Sep 17 16:13:07 guest127 clurgmgrd: <notice> Service service:HALVM2_fs2 started
Sep 17 16:13:10 guest127 clurgmgrd: : <notice> Getting status
3. Stop HALVM2_fs2 service
Sep 17 16:13:24 guest127 clurgmgrd: <notice> Stopping service service:HALVM2_fs2
Sep 17 16:13:25 guest127 clurgmgrd: <notice> Service service:HALVM2_fs2 is disabled
4. Start HALVM_fs service
- Commands succeeds, status of HALVM_fs Service in Luci becomes green.
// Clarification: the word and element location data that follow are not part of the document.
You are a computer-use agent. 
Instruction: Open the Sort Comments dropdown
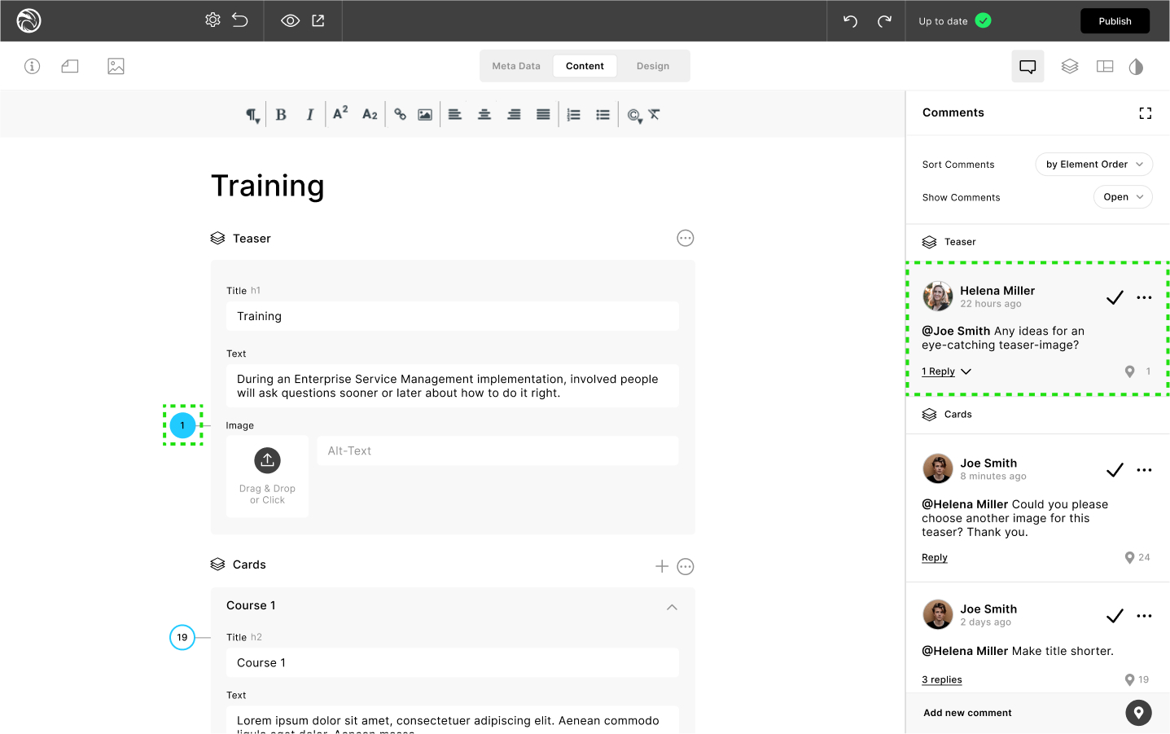point(1093,165)
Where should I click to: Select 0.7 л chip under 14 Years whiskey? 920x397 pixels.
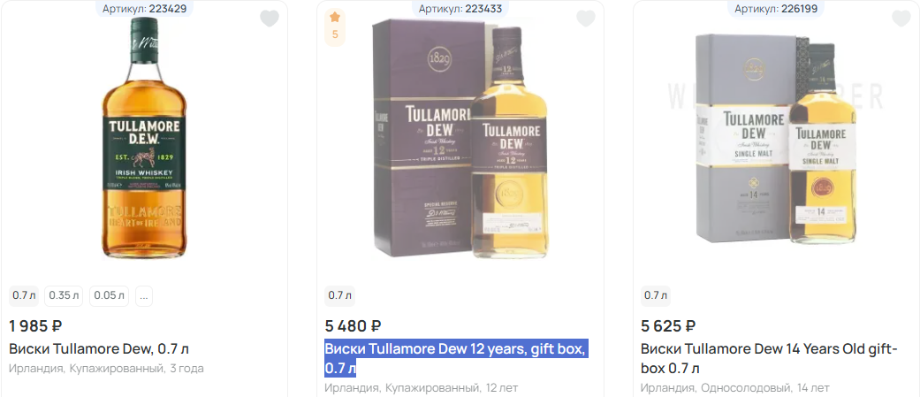tap(656, 295)
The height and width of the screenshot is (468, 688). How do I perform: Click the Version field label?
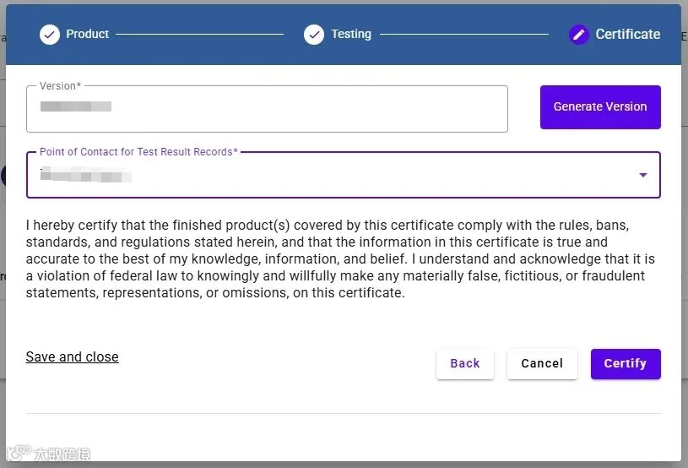pos(60,86)
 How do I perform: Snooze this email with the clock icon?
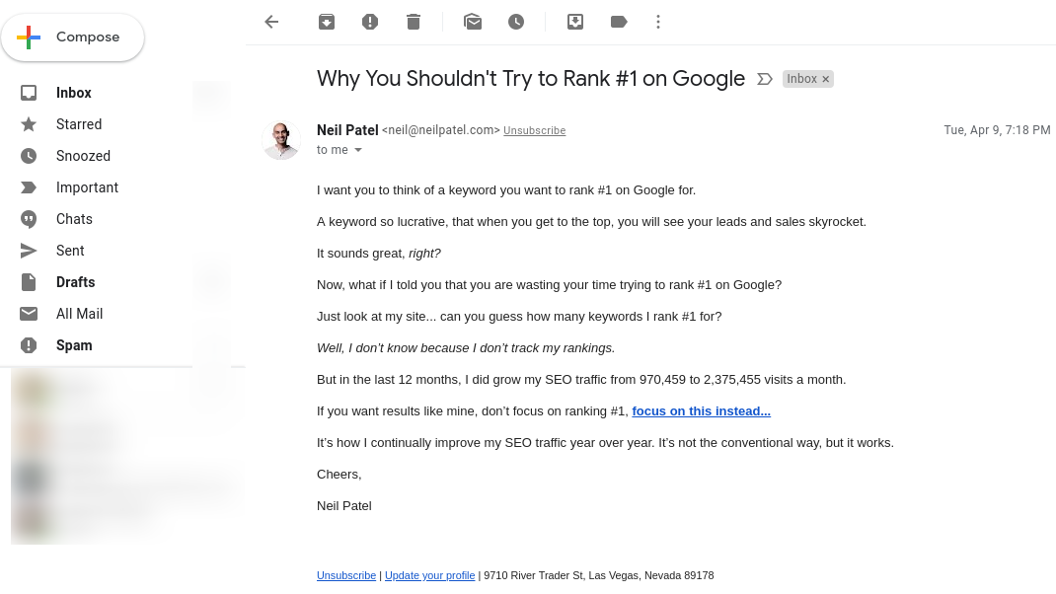point(515,21)
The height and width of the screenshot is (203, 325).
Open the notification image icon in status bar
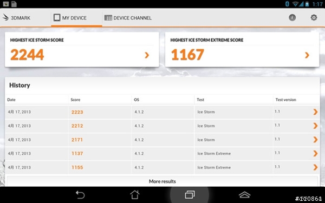coord(6,4)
- service starts but filesystem does NOT get mounted
Sep 17 16:13:42 guest127 clurgmgrd: <notice> Starting disabled service service:HALVM_fs
Sep 17 16:13:43 guest127 clurgmgrd: <notice> Service service:HALVM_fs started
==> there is indeed no mention of "kernel: EXT3-fs" message
5. Stop HALVM_fs Service and Start HALVM2_fs2
HALVM_fs stops correctly
HALVM2_fs2 starts correctly and filesystem is mounted.
This Service will always be the functional one (unless deleted)
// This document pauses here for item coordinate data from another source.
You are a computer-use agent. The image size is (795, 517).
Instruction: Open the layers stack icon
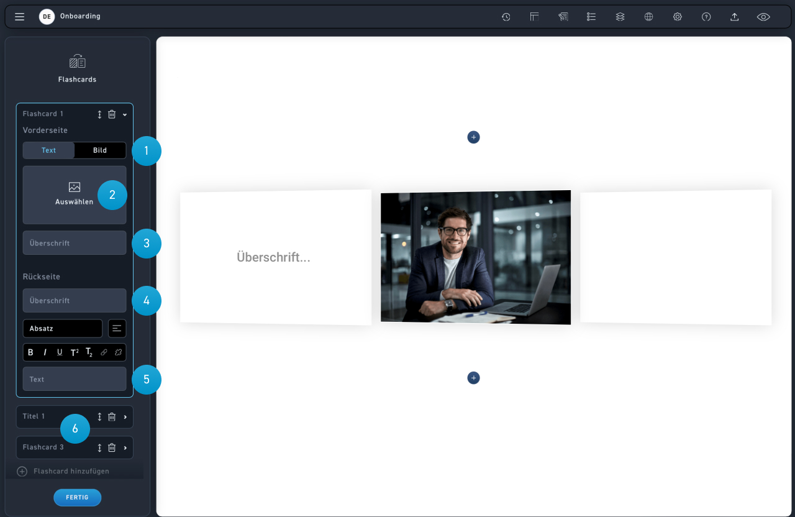pyautogui.click(x=620, y=17)
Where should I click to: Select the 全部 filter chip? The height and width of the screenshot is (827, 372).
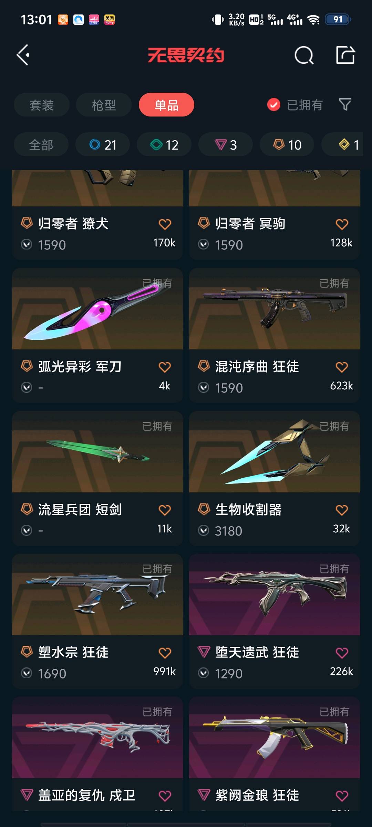tap(41, 145)
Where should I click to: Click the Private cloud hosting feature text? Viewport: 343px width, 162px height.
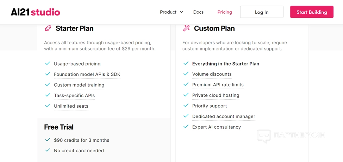pos(216,95)
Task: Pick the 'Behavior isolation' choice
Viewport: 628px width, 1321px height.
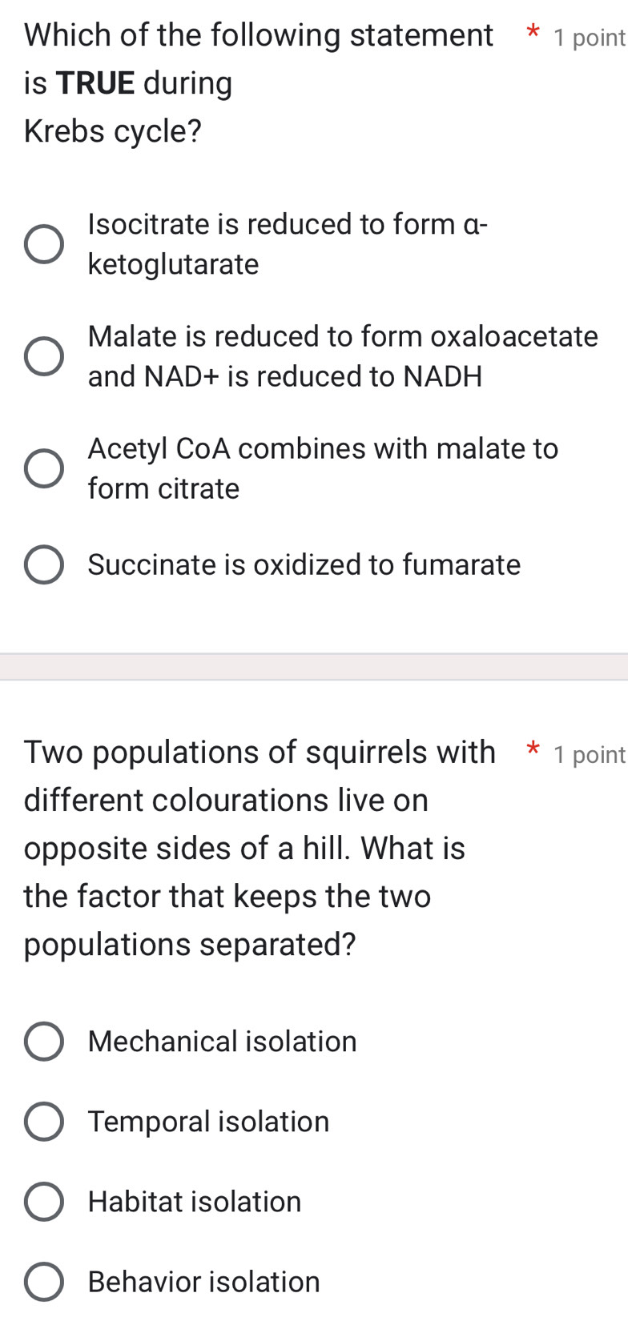Action: 44,1281
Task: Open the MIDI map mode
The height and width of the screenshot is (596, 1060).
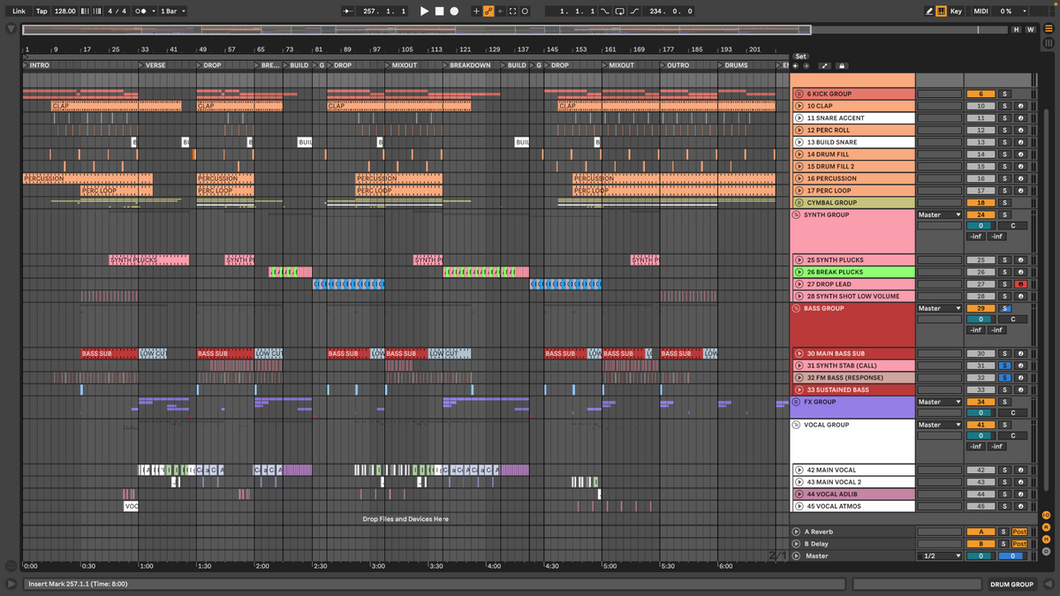Action: click(x=981, y=11)
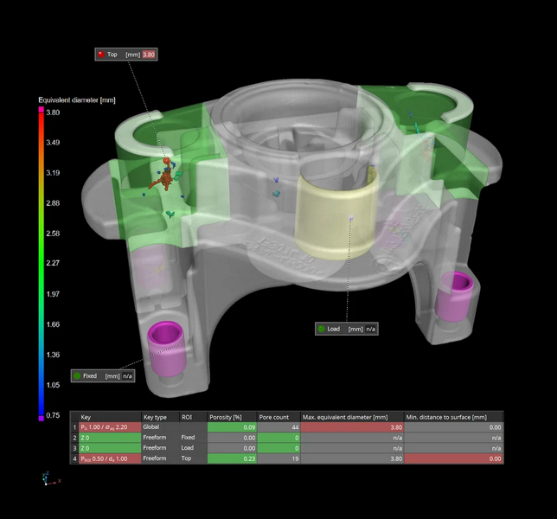Click Min. distance to surface header
Screen dimensions: 557x519
pos(453,416)
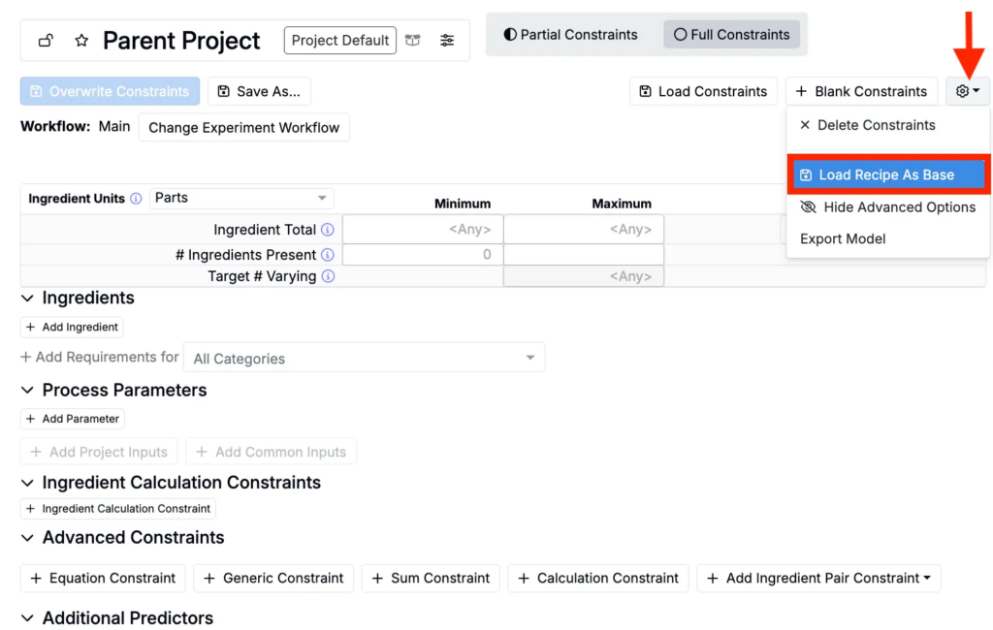Choose Load Recipe As Base from menu
Viewport: 993px width, 630px height.
tap(887, 175)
6. Stop HALVM2_fs2 Service
Delete HALVM2_fs2 Service
Start HALVM_fs Service : it starts, and filesystem gets mounted.
only 1 Service can use a given LVM/FS combination and be functional.
If multiple services are defined, only the 1st one will function as intended.
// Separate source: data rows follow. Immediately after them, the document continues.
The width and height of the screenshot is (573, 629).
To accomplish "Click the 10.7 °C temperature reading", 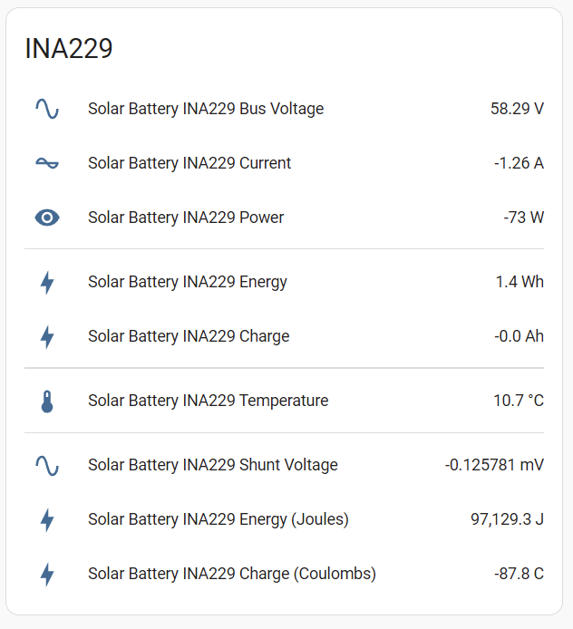I will tap(519, 401).
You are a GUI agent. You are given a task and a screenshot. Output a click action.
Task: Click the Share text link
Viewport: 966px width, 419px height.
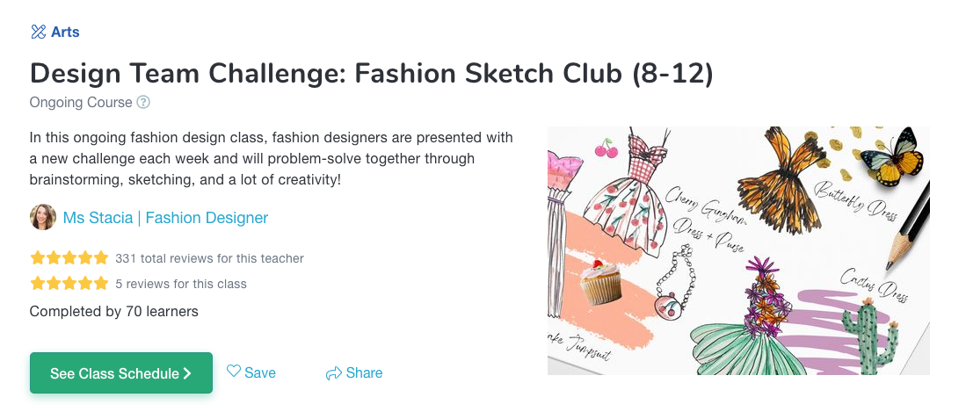tap(364, 372)
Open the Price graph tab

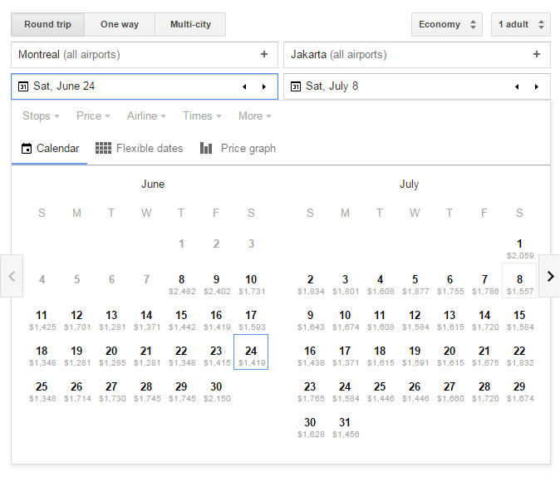point(238,149)
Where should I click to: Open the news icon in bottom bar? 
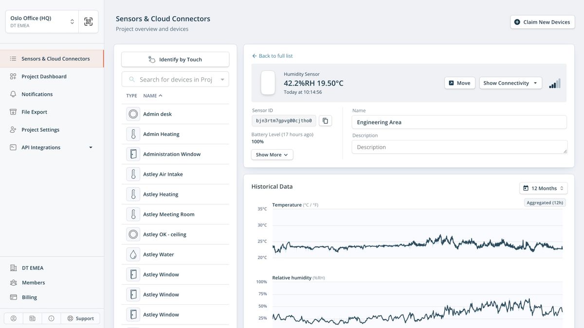click(33, 318)
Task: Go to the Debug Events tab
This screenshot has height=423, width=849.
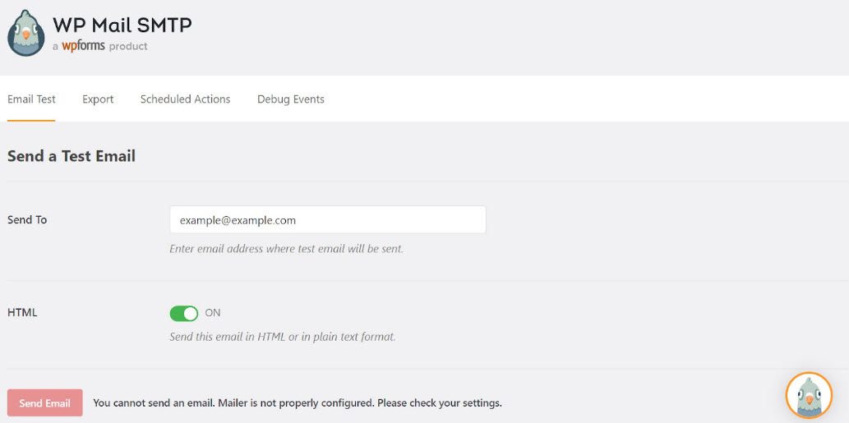Action: 291,99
If 1st service gets deleted, then the remaining will become functional.
It should be possible to have N defined Services using the same LVM/FS combination, and usable ONE at a time when needed.
This is by-design, actually, but we'll call it a bug. The second reference to the fs resource is dropped at configuration-time. If you look at the output of "rg_test test /etc/cluster/cluster.conf", it will say something like:
Warning: Max references exceeded for resource data_halvm (type fs)
This is because the states of individual resources are not stored in shared state, only the status of the service as a whole is.
This is something we can fix with pacemaker in a future release of RHEL (which stores the states of everything), but not without a fair bit of work within rgmanager. We would either need to:
* distribute states of all resource instances cluster-wide (and add reference counts to some unused portion of the state structure), or
* check for conflicts at run (e.g. start) time - i.e. if there's a service running with a reference on a resource that we also reference, then we fail to start.
If you have a really good use case where this behavior is specifically required, please add it, otherwise this will be a NOTABUG.
You can always use central_processing and define three services:
* one LVM
* one service-A
* one service-B
... set a dependency on service-B and service-A on LVM, then add special policies (e.g. write some of your own) to ensure service-A and service-B exist only on the same node as LVM, if running, but can never run together. Be creative :>
Corner cases like this is why we added central_processing.
We can work on adding an example to the event scripting interface to achieve this desired behavior using 3 services.